I would further say that the shortened hip flexors you see in many, many low back pain patients tends to fix the lumbar spine in extension. The tethering of the spine leads to immobility, not stability, if you see where I'm going. The fixed spinal extension in these instances is due to excessive tightness, not core activation.
I had a long, tedious explanation here where I referenced strength ratios between antagonist pairs, but it was putting me to sleep. Suffice to say that if you mobilize appropriately and reasonably, you'll develop and maintain the ROM in the lumbar spine you require, no more and no less. The type of mobility drill you find in programs developed here (and elsewhere) do not lead to deformation of the non-contractile tissue (ligaments, for example) in my professional and personal opinion. Deformation of these elements leads to instability as the joint loses structural integrity. Does that make sense? It's really late here and I really have no business being awake, let alone answering a serious question.
Thanks, yes I understand what you are saying
Almost everyone I deal with has tight hip flexors and all the the lumbar mobility of a board. We do lots of IntuFlow for the lumbar spine as well as the cool down/compensatory work on Scot's Kettlebell Foundations DVDs for opening up the hips and regaining lost ROM.
kcsportsdoc
05-18-2009, 09:17 AM
Exactly! Thanks, Dave. It was after midnight and I was concerned that I was rambling more incoherently than usual. :)
If you take the experiences you've had with people and extrapolate that out over most of civilization, you begin to understand why there is so much back pain, stiffness, reduced quality of life, etc., etc.
DaveRandolph
05-18-2009, 07:22 PM
No problem, I was up very late that night too.

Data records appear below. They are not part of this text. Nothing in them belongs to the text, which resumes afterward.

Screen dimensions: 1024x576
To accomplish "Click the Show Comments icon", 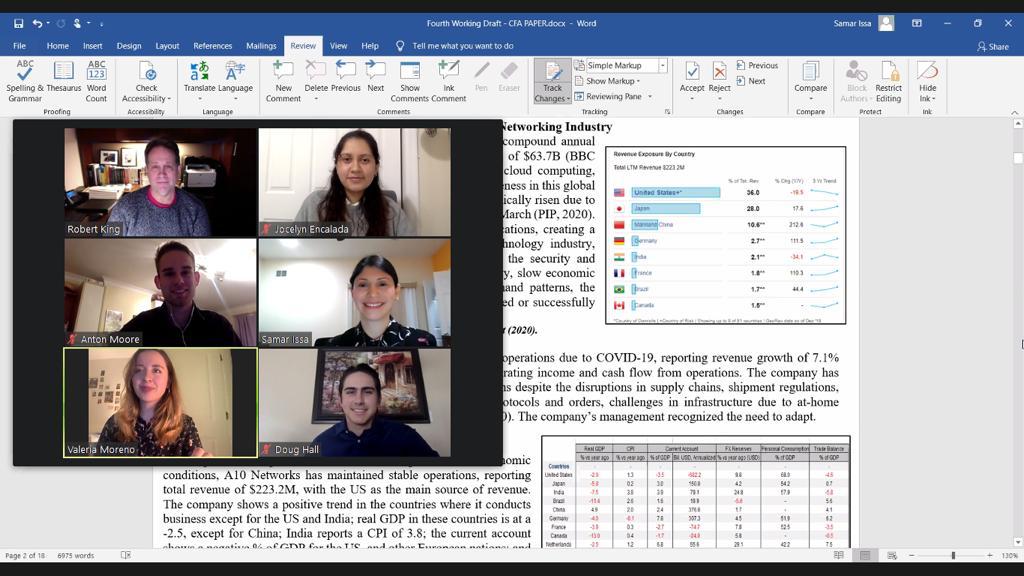I will coord(409,80).
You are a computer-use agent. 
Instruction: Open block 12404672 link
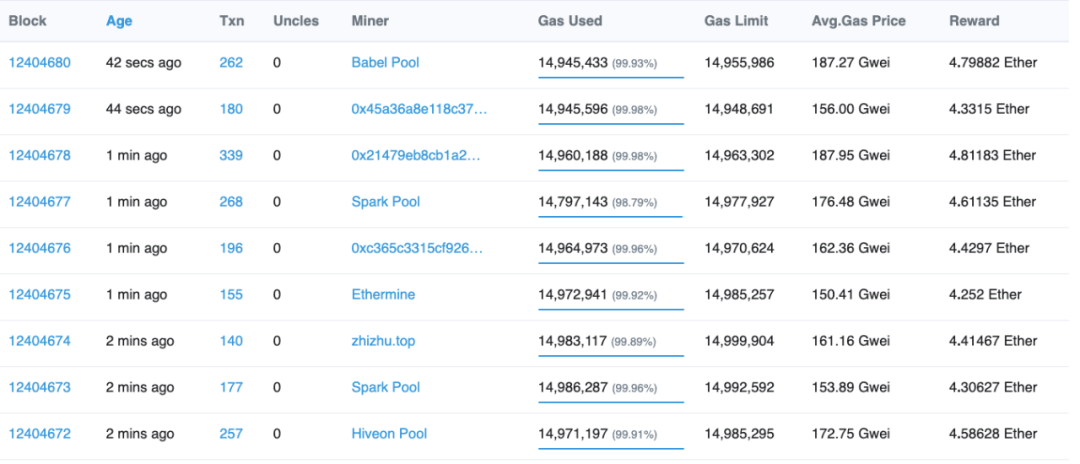click(x=39, y=434)
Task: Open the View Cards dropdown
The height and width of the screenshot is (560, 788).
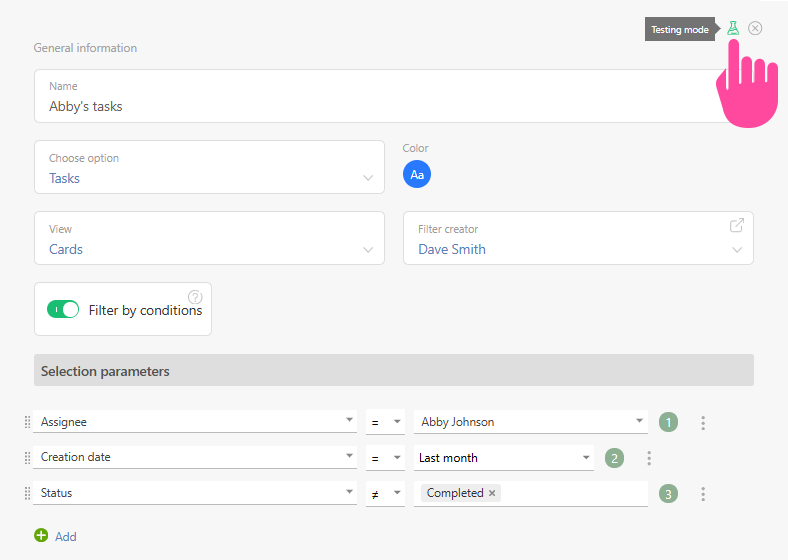Action: (209, 249)
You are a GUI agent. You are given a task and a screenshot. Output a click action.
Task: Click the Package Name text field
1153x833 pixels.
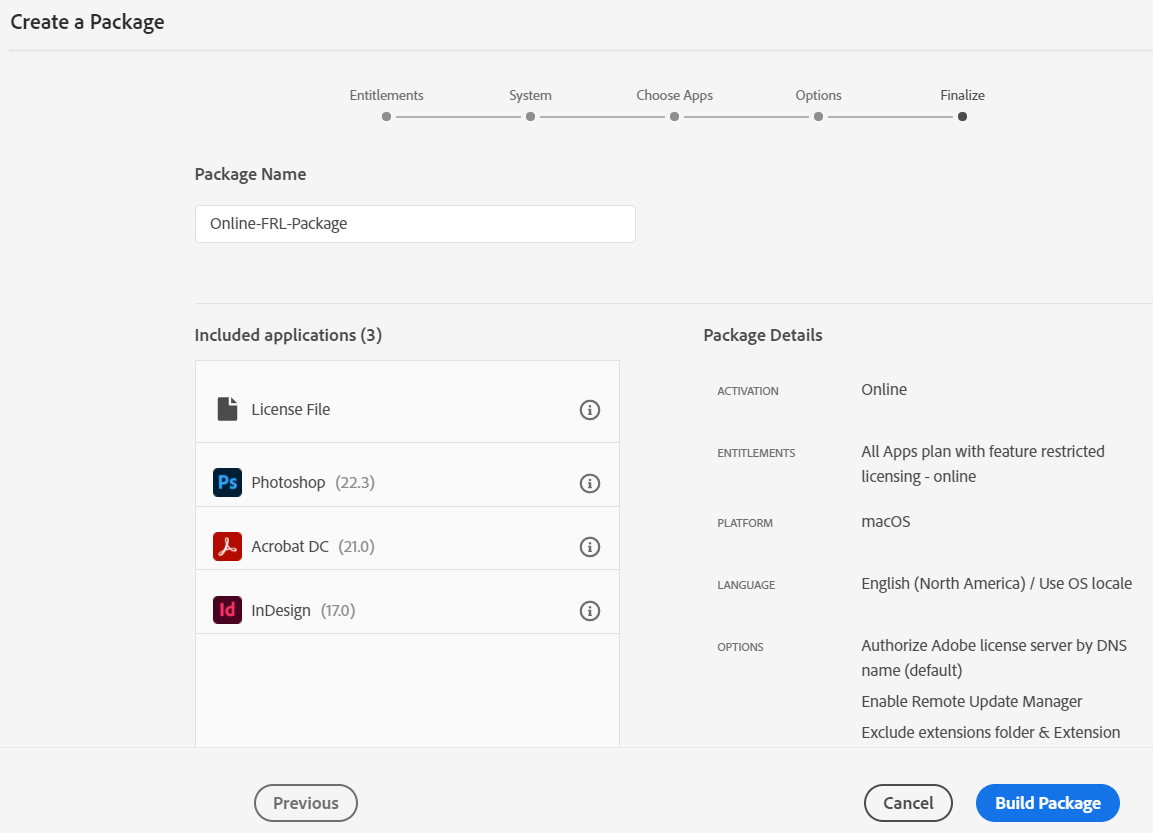[415, 224]
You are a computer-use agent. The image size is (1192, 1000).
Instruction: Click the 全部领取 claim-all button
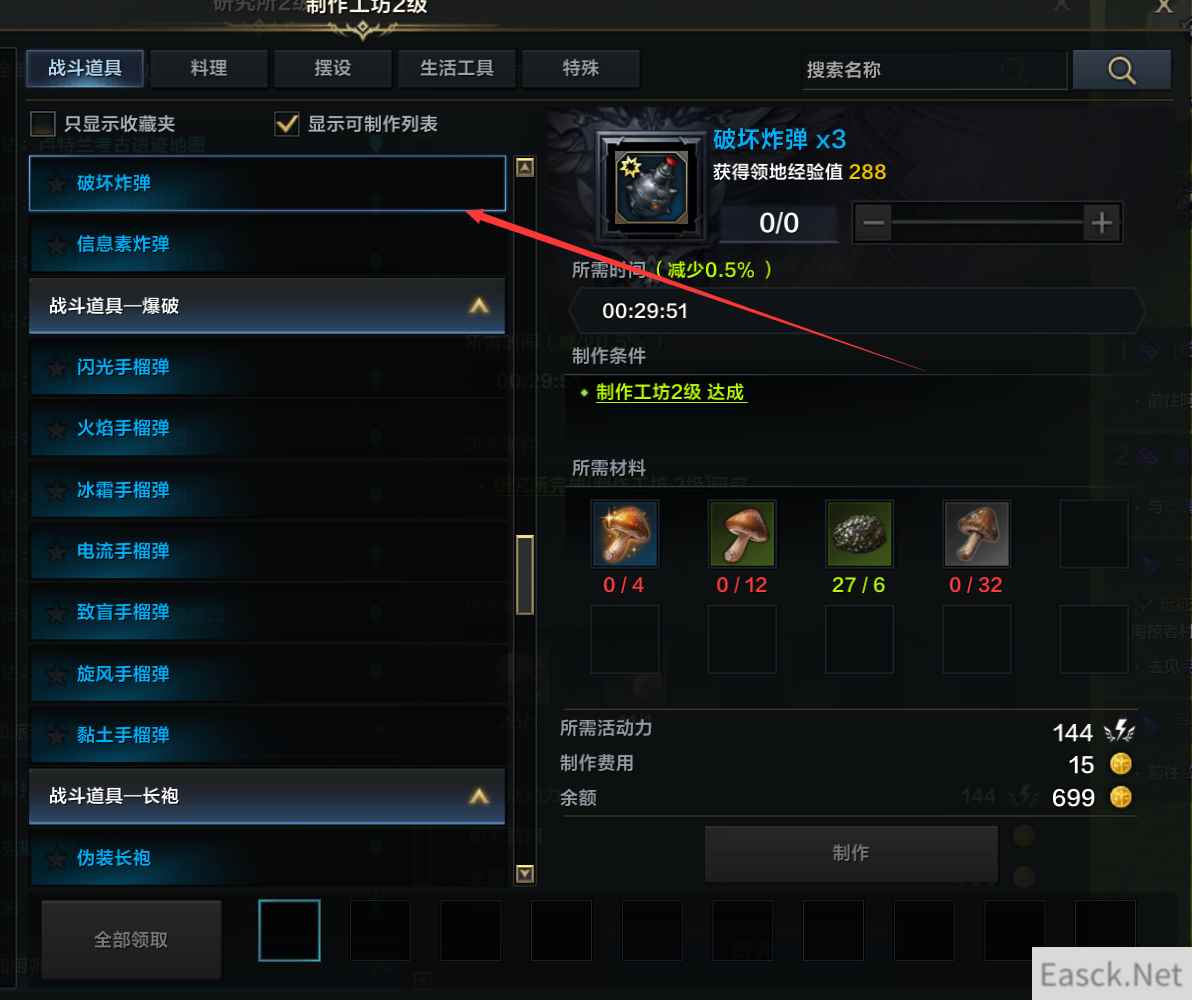click(x=131, y=940)
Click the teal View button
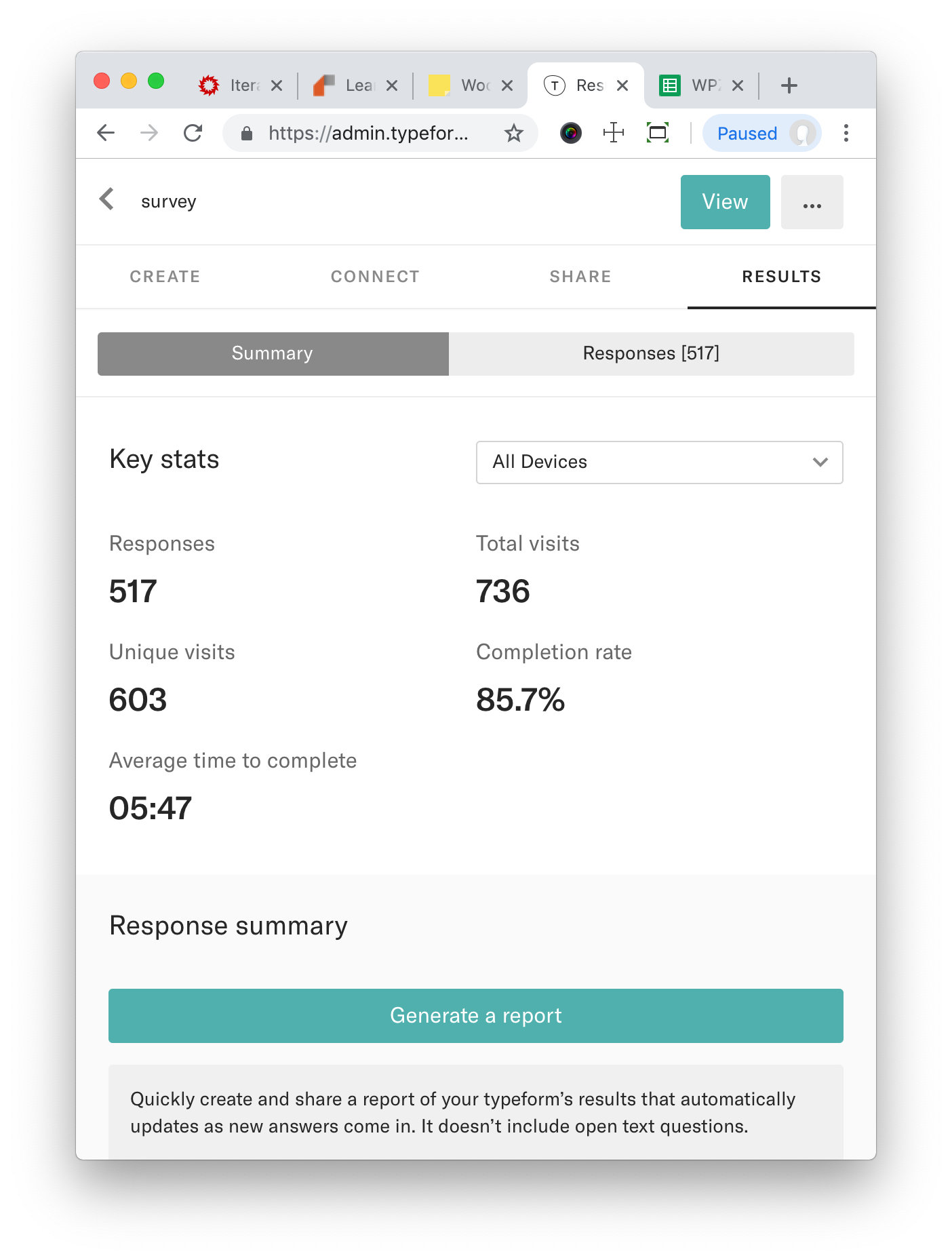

People sit too much and play desk jockey as Scott calls it. Most of my clients have tight hip flexors, excessive pelvic tilt, tight hamstrings, rounded shoulders etc.
I typically run new clients through Cook's FMS screen and give them stretches. I find Scott's Compensatory cool down work is fantastic and we do it after almost every class, unless the class was particularly intense in which case we do some shoulder mobilty and QiGong.